A lei da eutanásia, promulgada em maio de 2023 pelo Presidente Marcelo Rebelo de Sousa, estabelece que a morte medicamente assistida pode ocorrer em casos em que o suicídio medicamente assistido não seja possível devido à incapacidade física do doente. No entanto, a sua implementação está travada, aguardando a regulamentação necessária para ser aplicada.
Um Atraso que Prejudica o Estado de Direito
Marisa Matias acusou o Governo de criar um impasse injustificado e alertou que a falta de regulamentação prejudica diretamente os direitos dos cidadãos. Segundo a deputada, “não há nenhum procedimento que impeça a regulamentação” neste momento, criticando a inação governamental que, na sua visão, configura um ataque ao Estado de Direito.
Esta posição surge numa altura em que várias figuras públicas de diferentes quadrantes políticos assinaram uma carta aberta em defesa da regulamentação da eutanásia. Entre os subscritores estão o ex-primeiro-ministro Francisco Pinto Balsemão, o ex-presidente do PSD Rui Rio, e líderes de partidos como Inês Sousa Real (PAN), Rui Tavares (Livre), e Catarina Martins (BE).

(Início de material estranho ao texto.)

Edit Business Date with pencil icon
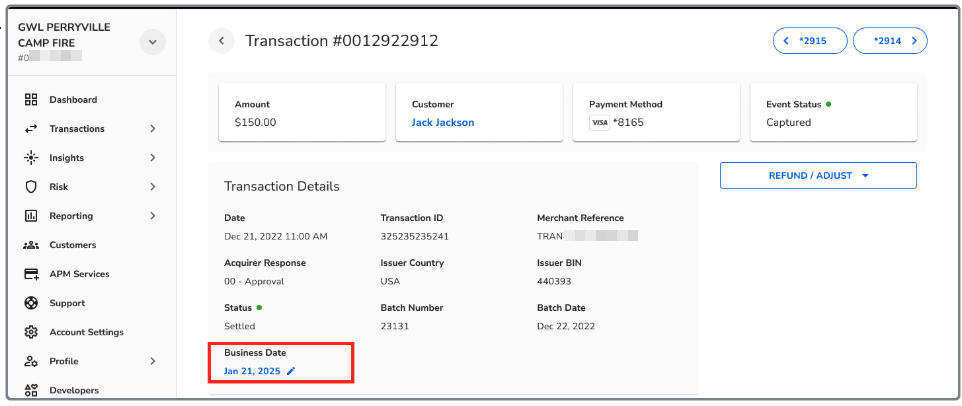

A pressão para que o Governo avance com a regulamentação tem-se intensificado.
Tribunal Constitucional: Foco da Controvérsia
Apesar do consenso político alargado a favor da despenalização da eutanásia, a questão permanece envolta em controvérsia jurídica. O pedido de fiscalização sucessiva submetido pelo PSD ao Tribunal Constitucional argumenta que a legislação vai contra o “princípio da inviolabilidade da vida humana” e que não existe um “direito fundamental à morte autodeterminada”. Além disso, a provedora de Justiça, Maria Lúcia Amaral, também requereu ao TC a declaração de inconstitucionalidade da lei, após receber várias queixas fundamentadas.
Este clima de incerteza jurídica tem sido usado pelo Governo para justificar o adiamento na regulamentação, mas o Bloco de Esquerda rejeita essa posição, afirmando que já não há razões legais que justifiquem mais atrasos.
Uma Lei Esperada há Mais de Uma Década
A luta pela despenalização da eutanásia em Portugal remonta a mais de uma década de debates públicos e legislativos. O diploma atual é o resultado de um longo processo legislativo, durante o qual o Presidente Marcelo Rebelo de Sousa vetou várias versões anteriores e solicitou fiscalização preventiva ao Tribunal Constitucional em várias ocasiões.
Agora, com a lei promulgada e aguardando apenas a regulamentação para entrar em vigor, cresce a pressão para que o Governo acelere o processo e garanta que os cidadãos possam exercer o direito à morte assistida nas condições estipuladas.
No entanto, a incerteza em torno da decisão do TC e as divergências políticas continuam a ser obstáculos a uma resolução rápida desta questão, que continua a dividir a sociedade portuguesa.